The basic argument for carbon trade is that since global warming is a worldwide phenomenon it does not matter where the emissions are reduced. But it creates pollution hotspots.
If the larger energy crisis underlying the problem is to be addressed, the entire energy system—how we produce, distribute and use energy—has to change. The use of fossil fuel has to stop. Carbon trading is a cheaper option than such transformation. It allows the North to keep putting off the expensive switch from fossil fuels to renewables while continuing to pollute.

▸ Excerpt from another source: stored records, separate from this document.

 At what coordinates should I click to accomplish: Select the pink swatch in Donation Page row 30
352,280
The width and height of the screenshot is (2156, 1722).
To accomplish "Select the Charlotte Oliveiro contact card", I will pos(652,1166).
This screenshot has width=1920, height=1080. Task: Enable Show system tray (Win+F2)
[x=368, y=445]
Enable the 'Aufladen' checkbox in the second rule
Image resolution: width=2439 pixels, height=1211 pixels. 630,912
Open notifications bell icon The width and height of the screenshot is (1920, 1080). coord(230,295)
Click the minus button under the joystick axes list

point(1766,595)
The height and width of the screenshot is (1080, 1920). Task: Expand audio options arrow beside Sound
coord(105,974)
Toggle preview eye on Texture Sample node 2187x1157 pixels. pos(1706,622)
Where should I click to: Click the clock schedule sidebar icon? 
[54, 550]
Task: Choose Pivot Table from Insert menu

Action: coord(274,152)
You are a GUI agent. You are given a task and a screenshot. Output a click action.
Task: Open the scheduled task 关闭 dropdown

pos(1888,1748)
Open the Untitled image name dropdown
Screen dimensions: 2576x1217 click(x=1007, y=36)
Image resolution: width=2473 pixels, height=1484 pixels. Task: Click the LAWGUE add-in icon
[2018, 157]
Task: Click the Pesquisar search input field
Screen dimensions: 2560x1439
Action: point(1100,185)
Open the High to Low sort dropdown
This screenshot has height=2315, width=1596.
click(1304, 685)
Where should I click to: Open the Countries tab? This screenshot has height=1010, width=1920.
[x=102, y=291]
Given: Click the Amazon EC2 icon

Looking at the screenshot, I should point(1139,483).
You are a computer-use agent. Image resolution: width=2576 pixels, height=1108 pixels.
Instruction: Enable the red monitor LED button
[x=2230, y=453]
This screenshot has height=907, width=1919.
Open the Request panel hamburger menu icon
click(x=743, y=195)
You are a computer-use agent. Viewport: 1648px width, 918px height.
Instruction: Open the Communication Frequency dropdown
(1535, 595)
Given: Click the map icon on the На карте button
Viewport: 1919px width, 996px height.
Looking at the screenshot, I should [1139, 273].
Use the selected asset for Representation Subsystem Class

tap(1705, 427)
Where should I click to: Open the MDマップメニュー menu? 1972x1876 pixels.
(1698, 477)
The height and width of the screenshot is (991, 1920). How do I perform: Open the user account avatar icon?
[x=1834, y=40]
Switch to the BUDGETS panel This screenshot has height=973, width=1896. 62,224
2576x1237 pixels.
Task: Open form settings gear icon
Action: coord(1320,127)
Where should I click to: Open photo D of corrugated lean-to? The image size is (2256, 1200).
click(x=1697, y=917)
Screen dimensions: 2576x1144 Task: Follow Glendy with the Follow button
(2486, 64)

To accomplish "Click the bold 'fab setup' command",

Carbon offsets are part of carbon trade that are mostly visible in the South. They don’t reduce emissions but move emissions to another place. For instance, a reduction through clean development mechanism, or CDM, project in India allows an extra emission by a company in an industrialised country.
What about CDM?
In theory, CDM projects allow entities in the South to reduce emissions against payments and sell the reductions to large corporates in the North, and in the process help the South shift to sustainable energy infrastructure. In reality, CDM is the largest subsidy mechanism for polluters in the South, and its ultimate beneficiaries are the over-consuming countries in the North. Most CDM registered energy projects in the South are not replacing fossil fuels but merely supplementing them. In key CDM countries like China, India and Brazil fossil fuel-powered infrastructures are sometimes directly financed through CDM.
Isn’t it true CDM allows communities in the South to access clean technology?
On the contrary, the communities rarely stand a chance to benefit. They have no resources to enter international negotiations, no money to pay consultants to prepare technological documents, and very few emissions to reduce.